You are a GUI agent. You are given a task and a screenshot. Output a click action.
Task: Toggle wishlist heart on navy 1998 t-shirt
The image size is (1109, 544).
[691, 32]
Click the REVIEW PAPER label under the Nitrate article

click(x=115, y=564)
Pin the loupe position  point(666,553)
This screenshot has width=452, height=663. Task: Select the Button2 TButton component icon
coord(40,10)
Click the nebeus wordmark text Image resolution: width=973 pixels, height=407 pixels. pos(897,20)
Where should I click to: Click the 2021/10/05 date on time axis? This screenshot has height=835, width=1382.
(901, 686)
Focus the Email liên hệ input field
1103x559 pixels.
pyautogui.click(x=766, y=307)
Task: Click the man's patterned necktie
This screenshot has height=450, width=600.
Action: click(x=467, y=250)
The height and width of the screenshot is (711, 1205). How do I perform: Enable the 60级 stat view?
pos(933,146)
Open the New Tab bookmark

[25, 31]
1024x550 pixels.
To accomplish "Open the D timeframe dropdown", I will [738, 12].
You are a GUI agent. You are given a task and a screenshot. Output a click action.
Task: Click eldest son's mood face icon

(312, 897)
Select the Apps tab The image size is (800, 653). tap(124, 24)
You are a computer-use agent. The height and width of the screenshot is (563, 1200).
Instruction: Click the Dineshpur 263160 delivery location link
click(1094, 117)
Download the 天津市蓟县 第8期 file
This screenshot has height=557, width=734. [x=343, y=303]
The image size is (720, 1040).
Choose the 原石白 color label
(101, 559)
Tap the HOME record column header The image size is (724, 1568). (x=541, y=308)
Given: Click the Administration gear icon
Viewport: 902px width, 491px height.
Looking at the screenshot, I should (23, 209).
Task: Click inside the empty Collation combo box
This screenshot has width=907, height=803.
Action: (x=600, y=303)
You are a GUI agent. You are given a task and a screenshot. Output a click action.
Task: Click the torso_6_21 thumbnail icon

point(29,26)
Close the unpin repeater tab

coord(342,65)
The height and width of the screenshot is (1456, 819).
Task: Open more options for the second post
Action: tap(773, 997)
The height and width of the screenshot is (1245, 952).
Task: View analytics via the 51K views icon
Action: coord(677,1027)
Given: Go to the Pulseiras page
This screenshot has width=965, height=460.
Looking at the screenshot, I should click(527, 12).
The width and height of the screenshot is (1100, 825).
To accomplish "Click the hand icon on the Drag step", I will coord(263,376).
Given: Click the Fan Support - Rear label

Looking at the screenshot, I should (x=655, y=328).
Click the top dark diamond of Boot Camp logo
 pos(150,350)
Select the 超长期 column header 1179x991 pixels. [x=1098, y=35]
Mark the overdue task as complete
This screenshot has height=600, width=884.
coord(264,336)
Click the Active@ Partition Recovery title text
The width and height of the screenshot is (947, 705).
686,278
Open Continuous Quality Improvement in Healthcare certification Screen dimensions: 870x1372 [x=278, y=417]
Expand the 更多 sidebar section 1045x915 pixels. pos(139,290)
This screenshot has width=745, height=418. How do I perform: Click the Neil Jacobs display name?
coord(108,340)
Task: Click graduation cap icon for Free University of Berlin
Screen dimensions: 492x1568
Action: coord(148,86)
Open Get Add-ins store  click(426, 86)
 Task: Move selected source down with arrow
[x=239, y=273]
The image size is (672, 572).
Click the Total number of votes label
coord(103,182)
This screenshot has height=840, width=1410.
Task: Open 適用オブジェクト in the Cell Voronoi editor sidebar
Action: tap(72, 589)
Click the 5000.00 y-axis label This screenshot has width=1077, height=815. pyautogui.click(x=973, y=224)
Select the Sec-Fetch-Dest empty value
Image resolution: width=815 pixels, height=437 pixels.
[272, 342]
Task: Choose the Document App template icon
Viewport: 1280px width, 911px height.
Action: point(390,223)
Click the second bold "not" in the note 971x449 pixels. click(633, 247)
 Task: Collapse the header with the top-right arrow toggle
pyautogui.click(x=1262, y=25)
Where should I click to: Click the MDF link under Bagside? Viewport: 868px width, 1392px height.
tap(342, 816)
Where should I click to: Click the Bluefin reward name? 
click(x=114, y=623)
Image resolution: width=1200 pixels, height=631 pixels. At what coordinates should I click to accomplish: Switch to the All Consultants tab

### [Problem requirements]
Give back every line from the beginning of the records through the line holding "Pin the loupe", exactly as it reads, and leave out the rest.

### [Answer to the exercise]
You are a GUI agent. You are given a task and a screenshot. Output a click action.
Task: Toggle wishlist heart on navy 1998 t-shirt
The image size is (1109, 544).
[691, 32]
Click the REVIEW PAPER label under the Nitrate article

click(x=115, y=564)
Pin the loupe position  point(666,553)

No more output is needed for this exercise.